Records to use
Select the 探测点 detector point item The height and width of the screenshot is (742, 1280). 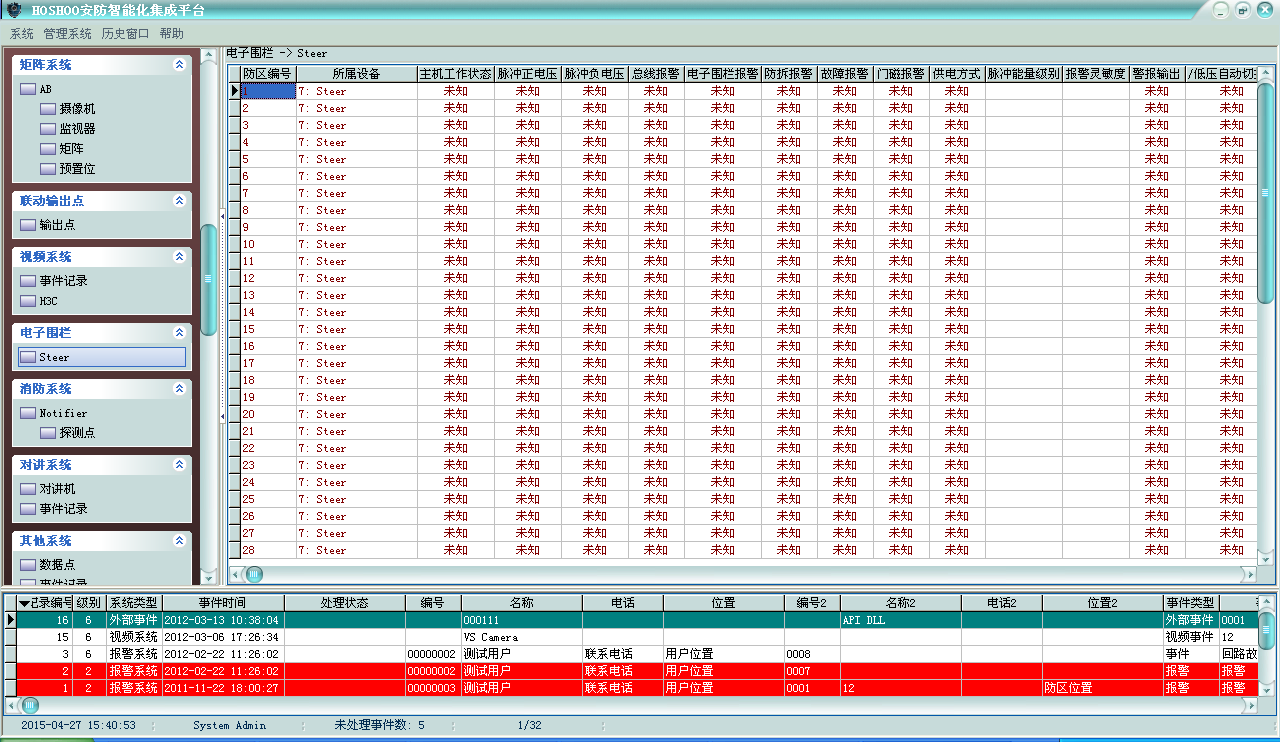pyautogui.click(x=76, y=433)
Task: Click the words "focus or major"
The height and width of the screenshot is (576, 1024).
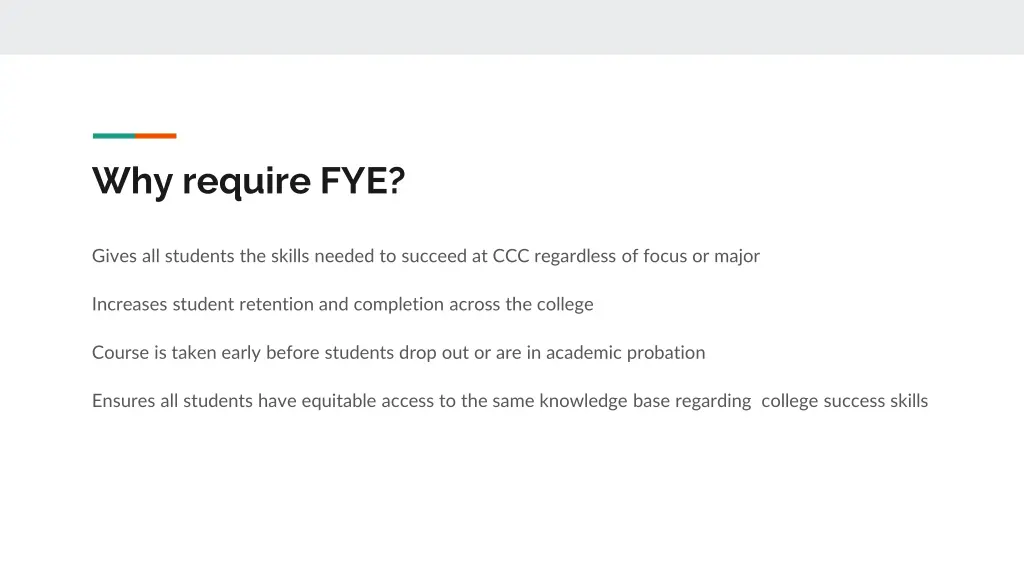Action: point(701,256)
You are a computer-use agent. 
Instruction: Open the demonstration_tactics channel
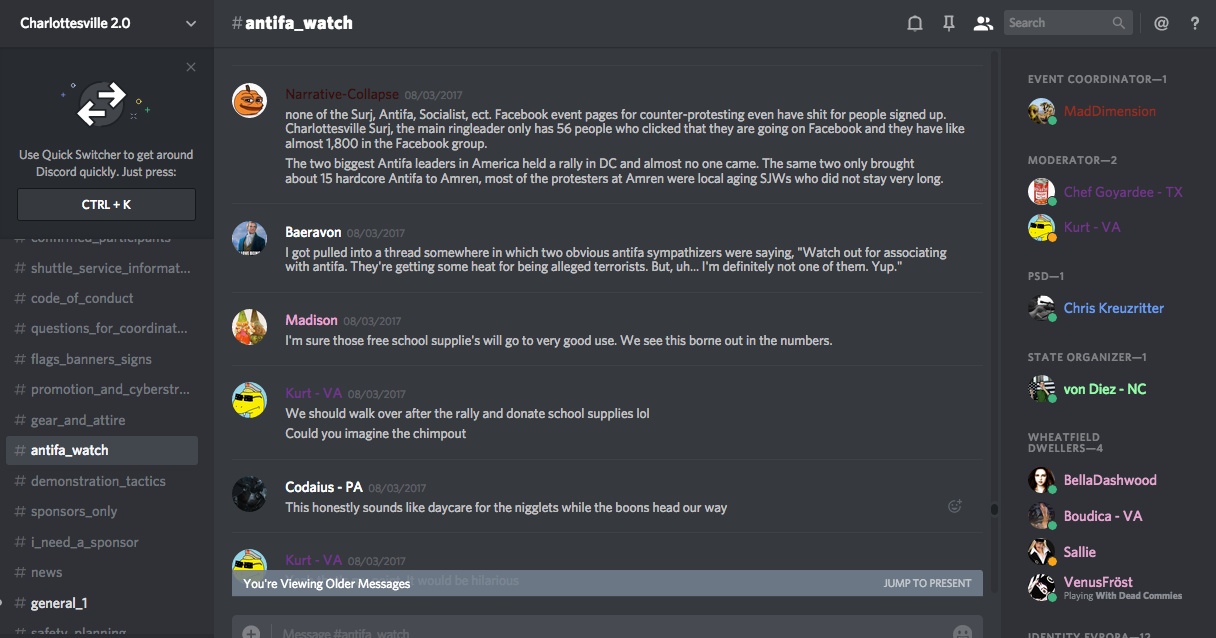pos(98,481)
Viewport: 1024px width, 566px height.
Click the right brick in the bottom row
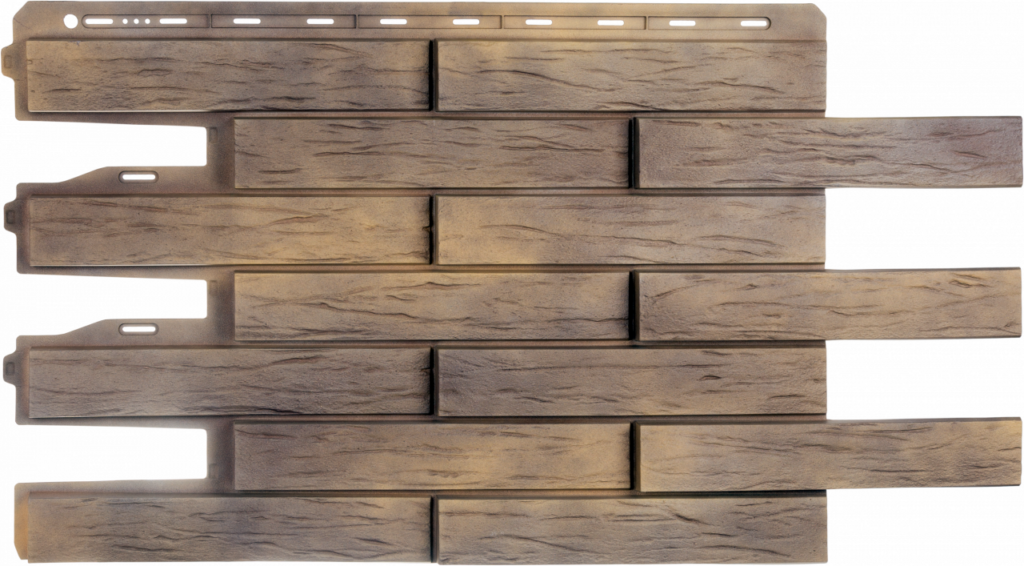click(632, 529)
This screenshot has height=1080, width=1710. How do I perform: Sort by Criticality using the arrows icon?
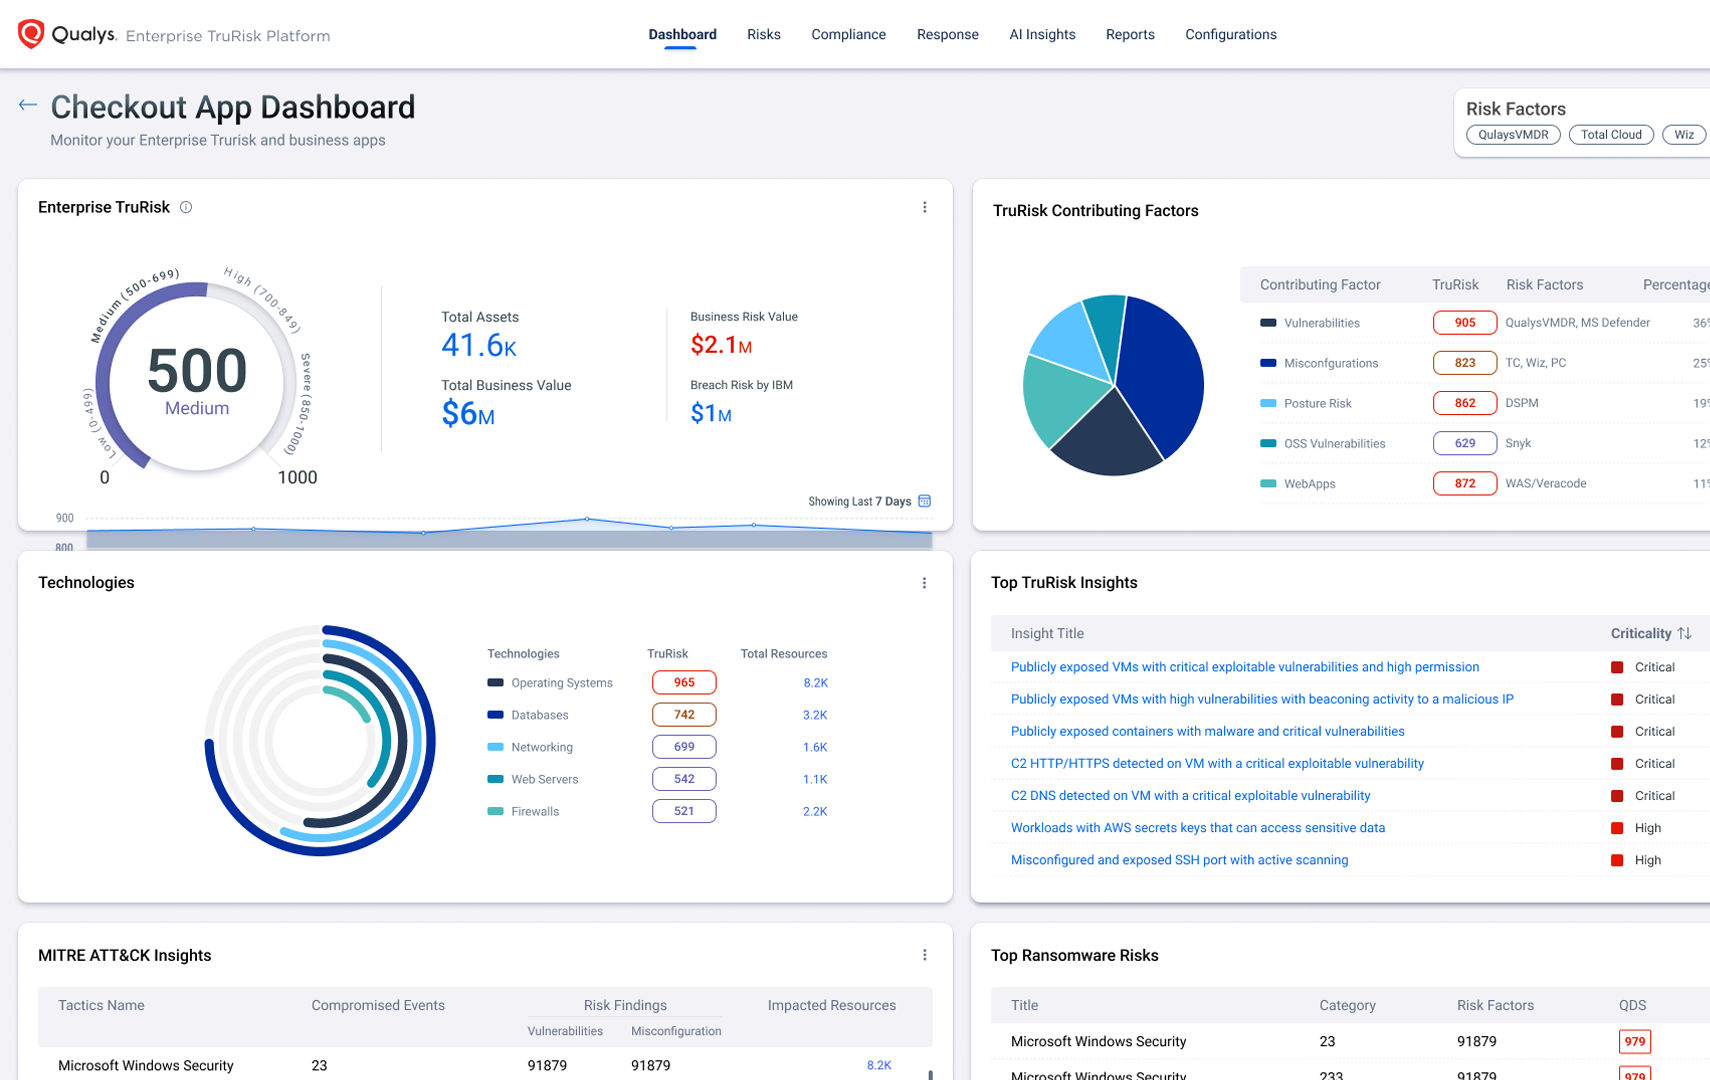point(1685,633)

What is required
An exact reproduction of the lines from the line containing "Click the right brick in the bottom row" through the end of the listing above is needed; pictures stay out.

Answer area
Click the right brick in the bottom row
click(632, 529)
This screenshot has height=1080, width=1710. How do I perform: Sort by Criticality using the arrows icon?
point(1685,633)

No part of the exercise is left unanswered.